Postdoctoral Research Associate
Address: 307 Sayre Hall
Phone: (609) 258-0979
Email: brcarter at princeton.edu
Publications Vita
Research Field
My research is focused on the questions:
"How does carbon cycle through the oceans?"
"How might we better constrain and decrease the uncertainties on our knowledge of the marine carbon cycle?"
To date, I have primarily approached these questions from the starting point of hydrographic data. My thesis work began with the development of a semi-autonomous system for shipboard measurements of seawater pH, a key parameter for any investigation of the marine carbon cycle. The system is designed to make these measurements more accessible while maintaining the high precision that has become their hallmark. It has now been deployed on several (4 and counting) hydrographic cruises associated with the CLIVAR program, and may also prove an important tool for calibrating pH sensors currently under development for moorings and floats. Additionally, I’ve used the datasets generated by these hydrographic cruises in inverse models designed to examine biogeochemical cycling in the mode and intermediate waters of the Southern Ocean. My aim with this effort has been to assess the biasing effects of mixing on several commonly-used inverse methods, and to develop a method for extracting long timescale trends from dataset comparisons that are dominated by the effects of short timescale (<1 year) phenomena.

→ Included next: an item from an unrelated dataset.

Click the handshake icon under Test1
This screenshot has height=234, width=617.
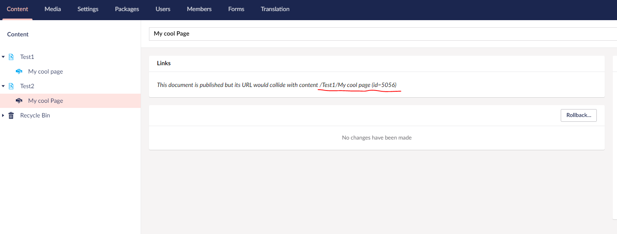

I am currently working to combine the inverse and forward modeling approaches. The forward modeling method suffers from uncertainty in the assumptions inherent to the model. The inverse method typically suffers from a lack of measurement constraints to fully resolve the time-history of a parcel of measured water. I intend to incorporate the high-uncertainty estimates of processes obtained with forward models into inverse models that would otherwise be under-constrained. I am beginning this effort by reexamining calcium carbonate cycling using alkalinity distributions and ocean mixing parameterizations from ocean circulation models.